Après l'échec des insurrections de 1871, derniers grands mouvements de révolte dirigées par les élites traditionnelles, ces dernières abdiquent progressivement de l’ambition nationale devant "l’inexorable Civilisation Occidentale". Elles mettront ensuite leur rayonnement au service de l’occupant. Suivront en vrac, durant les 50 premières années du 20ème siècle : les prouesses des spahis (s’bayess) glorieux médaillés des agressions françaises du Levant contre la renaissance arabe, la somptuosité des bachaghas polygames, l’allégeance des M’khaznia des piémonts, celle des Mokadem et autres Grandes Tentes. Les « Services » de l’armée coloniale -sous l’inspiration du maréchal Lyautey, le stratège de la colonisation maghrébine- avaient au début du siècle méthodiquement installé, et suivi avec soin, ce processus de récupération.
L'outrage par le regard et les nouveaux patriotes
Lors de son séjour à Jijel durant l'été de 1881, l'écrivain Français Guy de Maupassant pouvait donc écrire tranquillement, face aux immenses incendies de forêts provoqué par les Indigènes expropriés : "L'Algérie devient productive sous les efforts des derniers venus. La population qui se forme ne travaille plus seulement pour des intérêts personnels, mais aussi pour les intérêts français. Il est certain que la terre, entre les mains de ces hommes, donnera ce qu'elle n'aurait jamais donné entre les mains des Arabes; il est certain aussi que la population primitive disparaîtra peu à peu; il est indubitable que cette disparition sera fort utile à l'Algérie, mais il est révoltant qu'elle ait lieu dans les conditions où elle s'accomplit. ».

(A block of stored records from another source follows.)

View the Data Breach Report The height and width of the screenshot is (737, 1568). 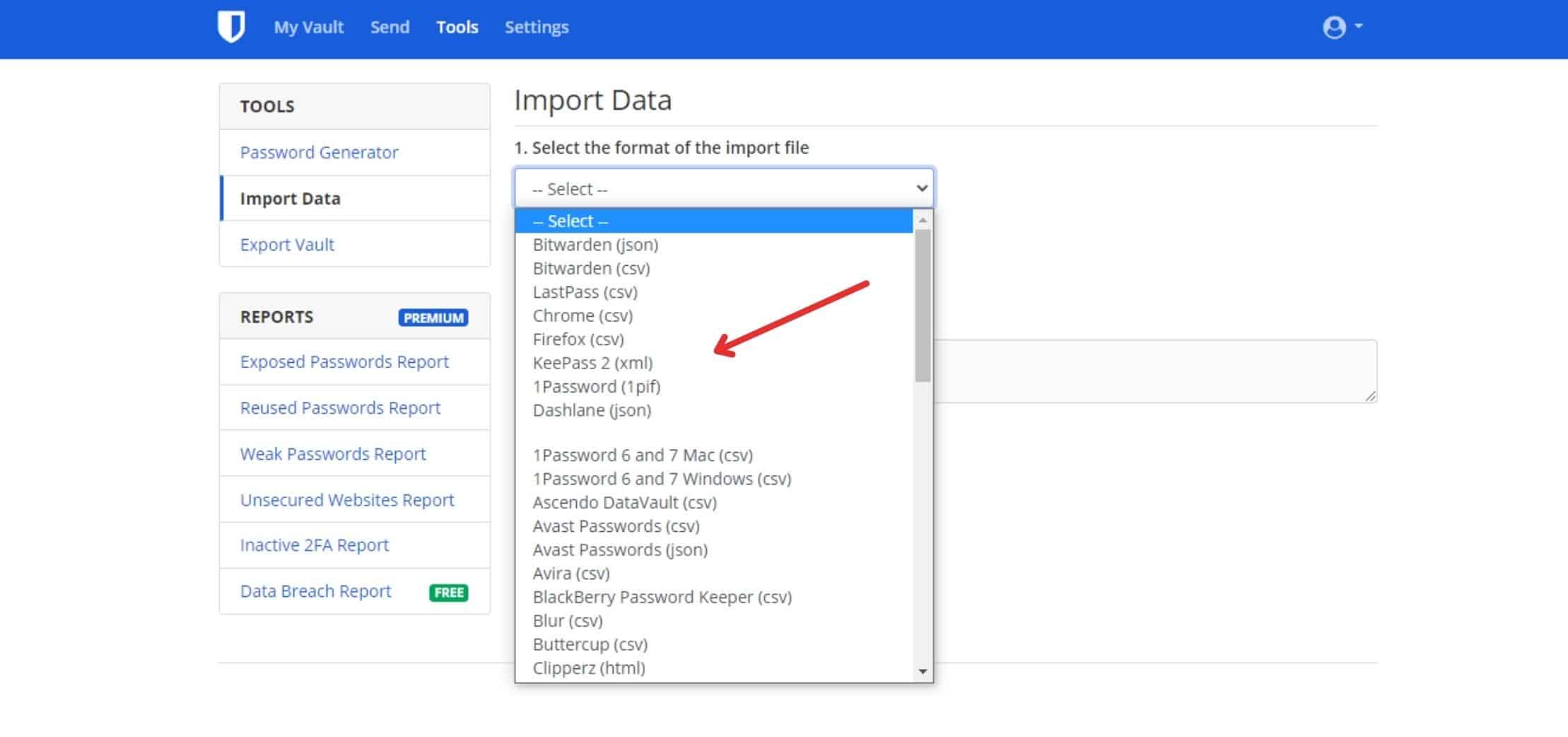coord(315,591)
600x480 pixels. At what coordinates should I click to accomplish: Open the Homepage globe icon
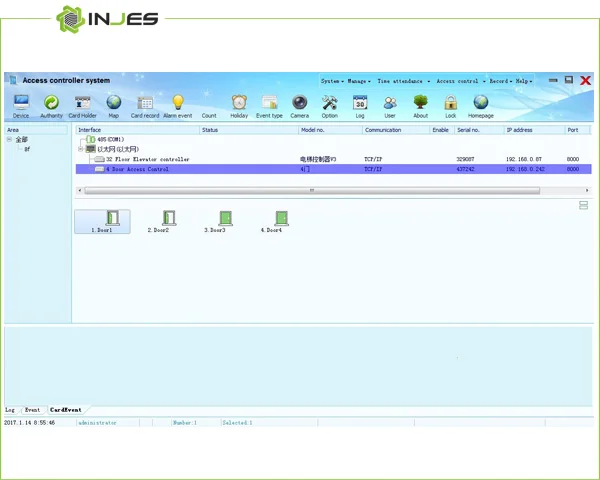coord(481,104)
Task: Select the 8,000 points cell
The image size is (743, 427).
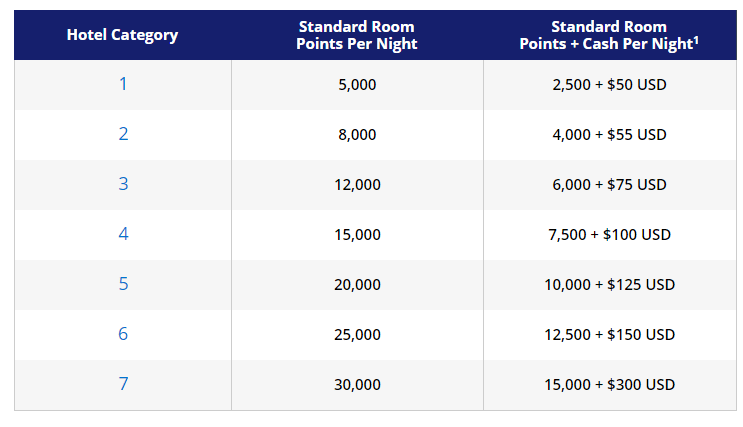Action: pyautogui.click(x=357, y=135)
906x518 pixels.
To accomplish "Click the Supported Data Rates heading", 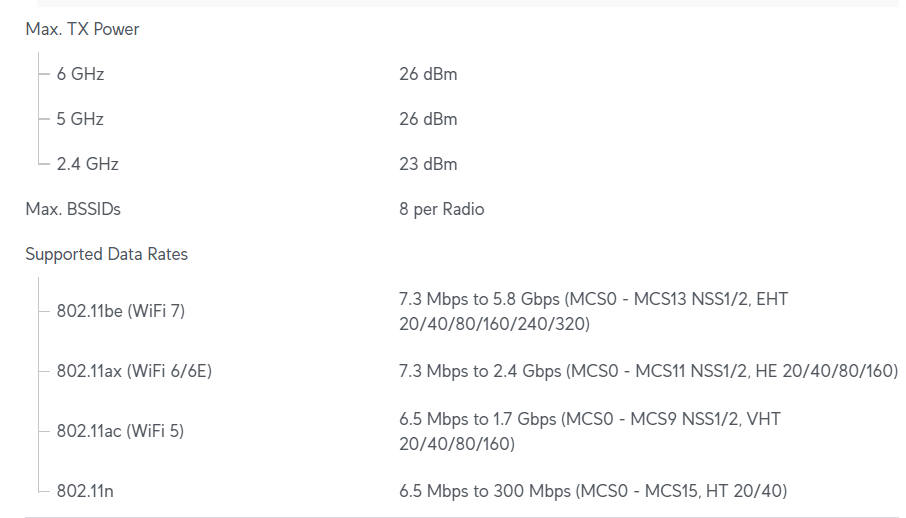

L'auteur de Boule de suif n'assistera pas, dix ans plus tard, au cours de l'été 1891, à la vaste protestation des Jijéliens contre l’ouverture d’une maison de tolérance en face... de la mosquée de Djidjelli. La protestation été entendue. La colonisation territoriale était achevée, mais pas celle de l'esprit des Algériens. Félix Gautier, L’historien de l’université d’Alger (1864-1940) notait alors que «L’outrage par le regard » envers un fonctionnaire de police, considérée comme une infraction, était monnaie courante. Après la Première guerre mondiale, rompant avec le courant de la soumission chez les élites traditionnelles, les nouveaux patriotes algériens , ceux des temps modernes, relègueront ces castes à leur place de supplétifs du système colonial dont ils fourniront aussi la couleur locale et les burnous d’apparat. Après le dernier soubresaut, en 1901 près de Miliana, de la Révolte nationale du 19ème siècle, de nouvelles élites patriotiques émergent dans de nouveaux combats sociaux, démocratiques, identitaires. Intellectuels Jeunes algériens, nationalistes plébéiens de l’Etoile, Oulemas, Communistes, Libéraux patriotes : tous sont les parrains du blog plébéien artisan de l'insurrection nationale.

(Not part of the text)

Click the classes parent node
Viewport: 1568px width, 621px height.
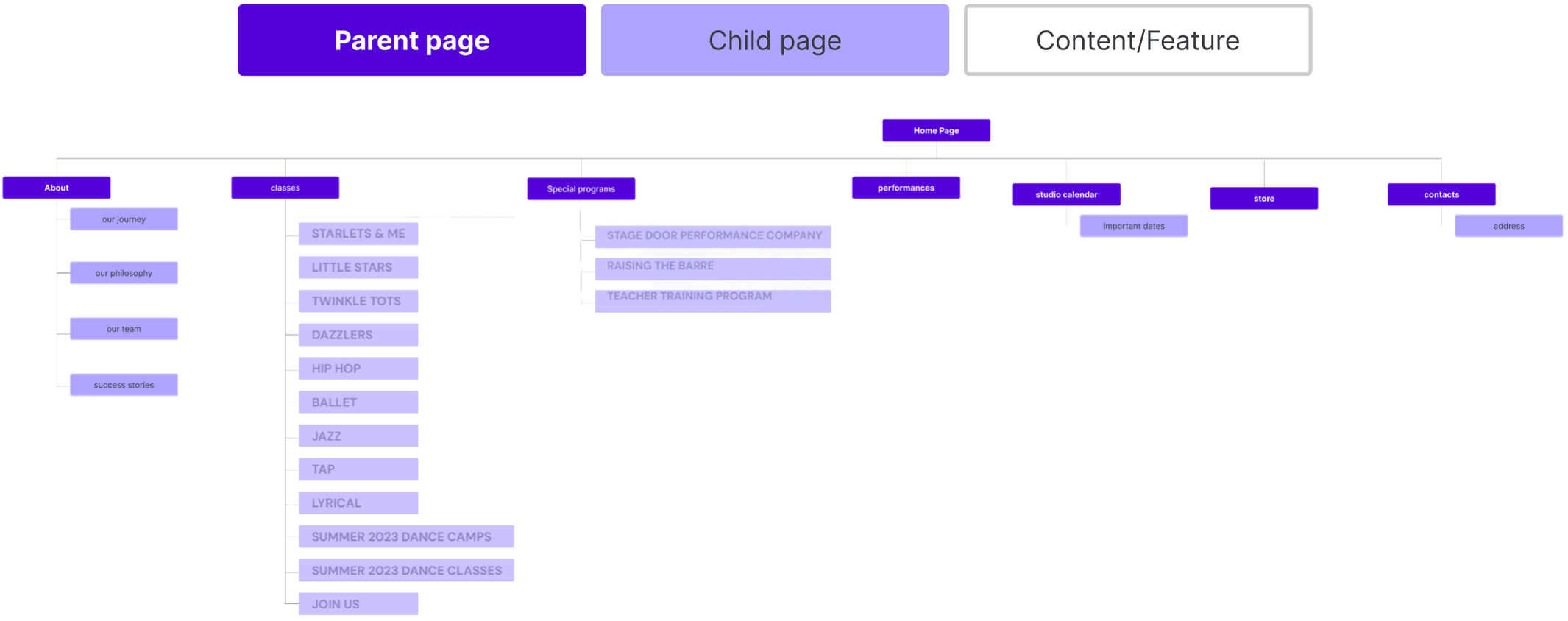[285, 188]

L'esprit social de Novembre fortement menacé
Quelle est cette Algérie qui a décidé d'émerger au grand jour de l'histoire, en ce Premier Novembre 1954, quelques mois après que les troupes français quittaient ignomineusement le lointain Dien Bien Phu? Pourquoi notre trajectoire historique a-t-elle été radicalement différente de celles des autres colonisés du Maghreb. C'est sans doute que nos voisins n'ont pas perdu complètement, comme nous, la terre, les droits civiques, les attributs de la souveraineté nationale.
Les exigences que notre peuple juge légitimes et naturels à l'égard de son Etat sont conséquence de l'ancrage de justice social imposé par le bloc plébéien à l'insurrection nationale. Et d'abord les revendications de ceux qui les premiers ont pris les armes, "des gens qui n’avaient accès ni à l’école ni aux produits de première nécessité". Les apprentis sorciers ont tord d'imaginer qu'un fossé sépare les Algériens et leur Daoula. C'est exactement l'inverse et le rapport peut être dramatiquement exigeant. Les stratèges néolibéraux de la "primauté de l'offre" souffrent d'un manque flagrant de connaissance de la profondeur historique algérienne.

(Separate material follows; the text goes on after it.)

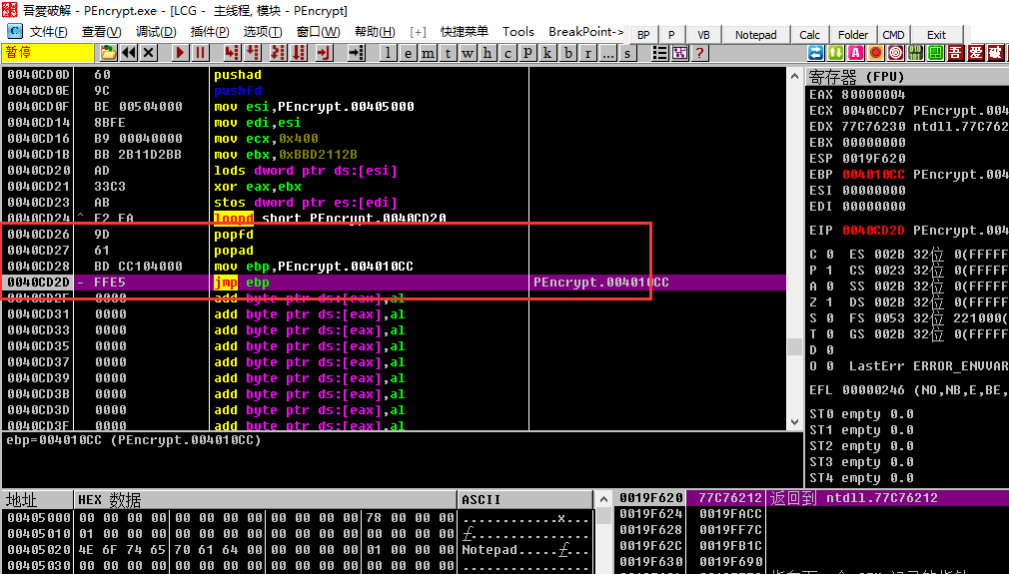Click the pink 'A' plugin icon
This screenshot has width=1009, height=574.
tap(856, 53)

Notre mentalité sociale est structurée par la "primauté de la demande sociale". C'est élémentaire. Et le peuple veut que cette approche commande les choix de redressement économique, dont tous perçoivent l'urgence, même à propos des fameuses subventions. Cette logique populaire reste dominante, ce qui explique l'impatience excédée des néolibéraux à l'égard du "conservatisme" des milieux populaires. Cette logique populaire est aujourd'hui l'obstacle principal dressé par l'Algérie contre la nouvelle religion de l'inégalité sociale naturelle qui sous-tend les plans néolibéraux.
Il ne semble faire aucun doute que "l'esprit social" du Premier novembre subira dans les temps à venir des épreuves redoutables.
NOTES
(1) Entretien. 1er novembre 2012. Liberté.com
(3)Lire: Comment Lénine avait été « utilisé » par les nationalistes arabes)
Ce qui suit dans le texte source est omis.